**Passage for review**

"""

The Republican Response, Arriving a Little Early
As President Obama addressed a joint session of Congress on Wednesday night, the nation's rapidly deteriorating discourse hit yet another low.
It happened at 8:40 pm, just after the president vowed to lawmakers that his health-care reform proposals would not provide benefits to illegal immigrants. As millions of Americans watched from home, Rep. Joe Wilson (R-S.C.) shouted at the president from his fifth-row seat: "You lie!"
Murmurs of "ooh" filled the stunned chamber. Nancy Pelosi's chin dropped. Obama moved on to the next sentence in his speech, about how no federal money would be used to fund abortion. "Not true!" came another shout.
The national debate, already raw for years, had coarsened over the summer as town hall meetings across the country dissolved into protests about "death panels" and granny-killing. Guns were brought to Obama appearances. A pastor in Arizona said he was praying for Obama to die.
But even by that standard, there was something appalling about the display on the House floor for what was supposed to be a sacred ritual of American democracy: the nation watching while Cabinet members, lawmakers from both chambers and the diplomatic corps assembled.
Wilson was only the most flagrant. There was booing from House Republicans when the president caricatured a conservative argument by saying they would "leave individuals to buy health insurance on their own." They hissed when he protested their "scare tactics." They grumbled as they do in Britain's House of Commons when Obama spoke of the "blizzard of charges and countercharges."
When he asserted that "nothing in this plan will require you or your employer to change the coverage or the doctor you have," there was scoffing and outright laughter on the GOP side. Rep. Jeb Hensarling (Tex.) shook his head in disbelief. Several Republicans shouted "What plan?" and Rep. Louis Gohmert (Tex.) waved at Obama a handwritten poster he made on a letter-size piece of paper: "WHAT PLAN?" Gohmert then took that down and replaced it with another handmade poster that said "WHAT BILL?"
The irony was that Obama had used his speech to offer a significant concession to Republicans and to break with liberals in his own party. There was a cool silence in the chamber as the president told "my progressive friends" that the "public option" they treasure as part of health-care reform could be sacrificed in favor of other ideas.
And, in truth, there were provocations from the Democratic side. Rep. Bill Pascrell (D-N.J.), sitting on the Republican side, insisted on making a victory sign with his hand and waving it at Obama. Rep. Al Green (D-Tex.), also on the GOP side of the aisle, felt the need to pound his fist in the air and make what looked, awkwardly, like a fascist salute.

"""

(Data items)
"""

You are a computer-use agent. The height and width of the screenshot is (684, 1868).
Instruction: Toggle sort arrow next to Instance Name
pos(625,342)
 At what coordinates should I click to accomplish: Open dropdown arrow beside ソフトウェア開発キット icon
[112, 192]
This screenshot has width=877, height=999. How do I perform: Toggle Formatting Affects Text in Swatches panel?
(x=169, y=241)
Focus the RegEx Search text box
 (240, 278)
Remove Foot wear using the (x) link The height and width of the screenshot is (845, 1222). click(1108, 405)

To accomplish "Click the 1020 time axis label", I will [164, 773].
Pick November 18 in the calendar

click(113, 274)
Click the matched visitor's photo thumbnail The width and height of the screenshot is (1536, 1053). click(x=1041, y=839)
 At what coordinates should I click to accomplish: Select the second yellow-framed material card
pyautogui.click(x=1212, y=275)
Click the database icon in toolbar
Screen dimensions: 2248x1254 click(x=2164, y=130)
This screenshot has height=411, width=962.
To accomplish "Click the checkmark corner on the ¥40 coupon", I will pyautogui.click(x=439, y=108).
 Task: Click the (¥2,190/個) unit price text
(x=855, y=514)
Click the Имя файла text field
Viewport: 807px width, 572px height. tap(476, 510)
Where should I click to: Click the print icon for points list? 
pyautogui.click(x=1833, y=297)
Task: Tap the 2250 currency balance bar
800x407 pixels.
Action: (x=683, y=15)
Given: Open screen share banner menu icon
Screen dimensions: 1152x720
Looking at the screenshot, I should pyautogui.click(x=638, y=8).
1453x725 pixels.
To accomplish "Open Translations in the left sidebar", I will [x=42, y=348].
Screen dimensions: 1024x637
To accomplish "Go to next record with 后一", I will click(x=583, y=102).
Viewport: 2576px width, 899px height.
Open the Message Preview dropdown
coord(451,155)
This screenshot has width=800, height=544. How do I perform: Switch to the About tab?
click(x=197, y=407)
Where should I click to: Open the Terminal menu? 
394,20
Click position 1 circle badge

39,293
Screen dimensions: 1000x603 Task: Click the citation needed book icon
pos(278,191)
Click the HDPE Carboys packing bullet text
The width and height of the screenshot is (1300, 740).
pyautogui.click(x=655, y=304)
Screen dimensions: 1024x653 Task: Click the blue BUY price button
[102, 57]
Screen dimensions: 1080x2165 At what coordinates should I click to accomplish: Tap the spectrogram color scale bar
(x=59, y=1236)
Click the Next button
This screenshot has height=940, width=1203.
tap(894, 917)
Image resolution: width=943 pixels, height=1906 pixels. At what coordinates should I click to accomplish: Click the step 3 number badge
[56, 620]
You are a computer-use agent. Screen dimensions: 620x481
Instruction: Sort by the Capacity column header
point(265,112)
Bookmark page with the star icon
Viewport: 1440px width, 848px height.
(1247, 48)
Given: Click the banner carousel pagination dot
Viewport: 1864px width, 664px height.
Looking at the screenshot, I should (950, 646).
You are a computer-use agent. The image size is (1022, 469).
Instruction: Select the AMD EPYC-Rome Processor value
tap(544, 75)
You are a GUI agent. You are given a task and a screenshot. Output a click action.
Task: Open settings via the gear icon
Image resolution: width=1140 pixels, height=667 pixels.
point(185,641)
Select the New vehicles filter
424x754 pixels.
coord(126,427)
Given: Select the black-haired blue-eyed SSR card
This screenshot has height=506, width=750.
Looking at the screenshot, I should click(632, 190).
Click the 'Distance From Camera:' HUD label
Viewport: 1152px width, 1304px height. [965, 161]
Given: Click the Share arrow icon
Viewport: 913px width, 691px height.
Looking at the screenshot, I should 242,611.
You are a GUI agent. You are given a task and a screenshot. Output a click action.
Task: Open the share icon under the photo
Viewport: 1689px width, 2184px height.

"""

**Your objective**
Reproduce the article on the Republican response to President Obama's address to Congress from "And, in truth, there" up to and including "a fascist salute.".

**Answer space**
And, in truth, there were provocations from the Democratic side. Rep. Bill Pascrell (D-N.J.), sitting on the Republican side, insisted on making a victory sign with his hand and waving it at Obama. Rep. Al Green (D-Tex.), also on the GOP side of the aisle, felt the need to pound his fist in the air and make what looked, awkwardly, like a fascist salute.